“He that would make his own liberty secure must guard even his enemy from oppression; for if he violates this duty he establishes a precedent that will reach to himself.” – Thomas Paine, Dissertation on First Principles of Government (July 1795)
Courier-Journal cites concerns about inexperience of new teachers at low-achieving Louisville school
Problem hints at much more serious issues
The Courier-Journal reports that the almost all of 19 new teachers who will be at the Thomas Jefferson Middle School in Jefferson County this year are highly inexperienced. Ten of the new teachers have no working experience in the profession. Only three of the 19 have enough experience to qualify for tenure in Kentucky.
Thus, child-hostile, union contract staff assignment rules in Jefferson County Schools – loved by the union – the dismay of those who put children first – once again stand in the way of the Jefferson County superintendent placing these government employees where they are most badly needed.
Without doubt, members of our professional police, fire and military organizations would gag at this situation.
In Jefferson County, the superintendent really has no power to place people where they are needed. Just imagine what would happen if a general’s or a police or fire captain’s authority was hobbled in the same way.
Can you imagine the chaos if members of the military demanded to choose which battles they are going to fight? How about a fireman or policeman simply being able to walk away from a tense situation not to their choosing?
Why in the world should Jefferson County Schools treat children with less concern and consideration than we treat a burning building?
Where did this idea start that teachers should somehow be different?
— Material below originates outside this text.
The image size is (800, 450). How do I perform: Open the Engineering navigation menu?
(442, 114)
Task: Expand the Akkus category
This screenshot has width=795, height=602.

Why should experienced teachers be able to duck the needs of children who need them most?
Why does the teachers’ union block things like financial incentives that could encourage our professional teachers to take on such challenges? Teachers want to be treated as professionals, but what kind of ‘profession’ is this, and why do Jefferson County teachers allow their professional representation organization, their union, to continue to act this way?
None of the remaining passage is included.